Prof. Simone Engelender
Optimized decoy peptide therapy for Parkinson's and dementia with Lewy bodies
The venture builds on Professor Simone Engelender’s expertise in neurodegenerative disease and protein homeostasis to develop advanced therapeutic strategies targeting Parkinson’s disease and related a-synucleinopathies. Its objective is to translate discoveries in post-translational regulation, proteasomal degradation, and mitophagy pathways into scalable interventions that reduce a-synuclein aggregation, protect neuronal function, and slow disease progression.
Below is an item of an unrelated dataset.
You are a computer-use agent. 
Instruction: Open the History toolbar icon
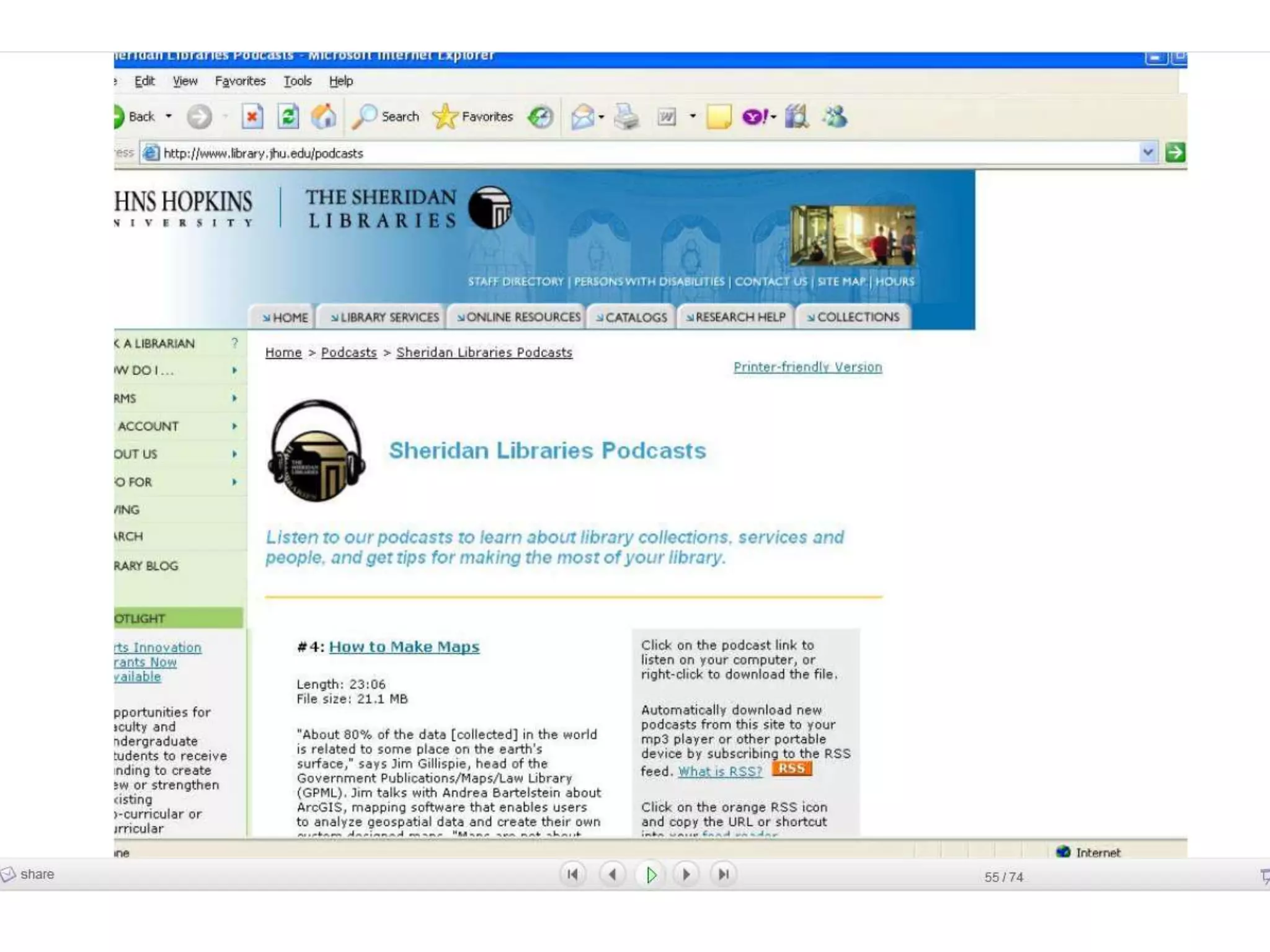click(540, 117)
By leveraging molecular insights into ubiquitination, SUMOylation, and LRRK2/PINK1 signaling, the initiative aims to design precise, mechanism-based therapies with high clinical relevance. Positioned at the intersection of molecular neuroscience, translational medicine, and neurotherapeutics, the venture seeks to deliver innovative, patient-centered solutions for one of the most pressing challenges in neurodegenerative disease.